=== EXCERPT PROVIDED ===

To understand what happened to iron while the young Earth was getting walloped with rocks, the researchers used Sandia National Laboratory's Z-Machine, the world's most powerful manmade radiation source. This machine generates massive electrical currents and magnetic fields to produce temperatures and pressures found nowhere else on Earth, making it the ideal tool for studying the violent process of planetary accretion.

The researchers simulated impacts occurring in the late-stages of Earth's formation by smashing together iron and aluminum samples at extremely high shock pressures. They discovered that iron will vaporize at significantly lower impact speeds than previously thought. Some four billion years ago, then, high-impact collisions across the world caused iron-rich rocks to go up in smoke.

"This causes a shift in how we think about processes like the formation of Earth's iron core," Kraus said. "Rather than the iron in the colliding objects sinking down directly to the Earth's growing core, the iron is vaporized and spread over the surface within a vapor plume. After cooling, the vapor would have condensed into an iron rain that mixed into the Earth's still-molten mantle.

This process may also explain why the moon, which is thought to have formed around the same time, lacks an iron rich center, despite having been exposed to similar impacts. Because of the moon's weaker gravity, any vaporized iron may simply have fizzled off into space.

Iron, in addition to comprising a large chunk of the Earth, is an absolute requirement for life as we know it: It's found in our proteins, our blood and our DNA. Sure, a molten metal storm today would spell doom for most organisms, but there's something strangely beautiful about the idea of this critical element showering the world just prior to life's emergence.

===

→ WHAT TO DO
• 1. List each thing in living organisms that the excerpt on early Earth's iron names as containing iron.
• 2. Write out everything from "Iron, in addition" down to "to life's emergence." in the excerpt on early Earth's iron, without altering a single word.

=== DATA EXTRACT ===

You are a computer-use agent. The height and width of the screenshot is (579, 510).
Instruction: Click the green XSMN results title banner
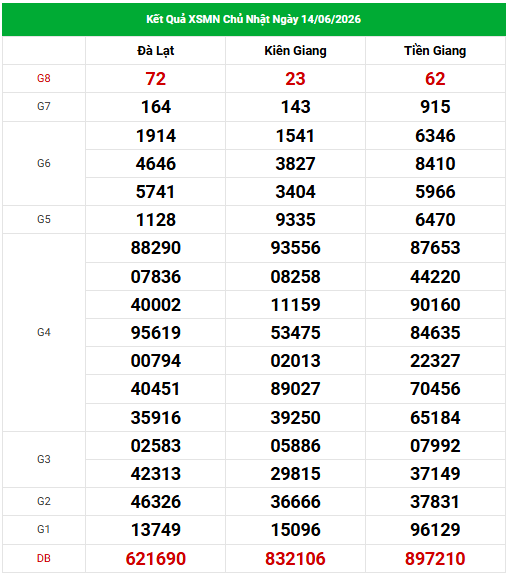[x=254, y=19]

===

→ SOLUTIONS BELOW
• 1. Proteins, blood, DNA

• 2.
Iron, in addition to comprising a large chunk of the Earth, is an absolute requirement for life as we know it: It's found in our proteins, our blood and our DNA. Sure, a molten metal storm today would spell doom for most organisms, but there's something strangely beautiful about the idea of this critical element showering the world just prior to life's emergence.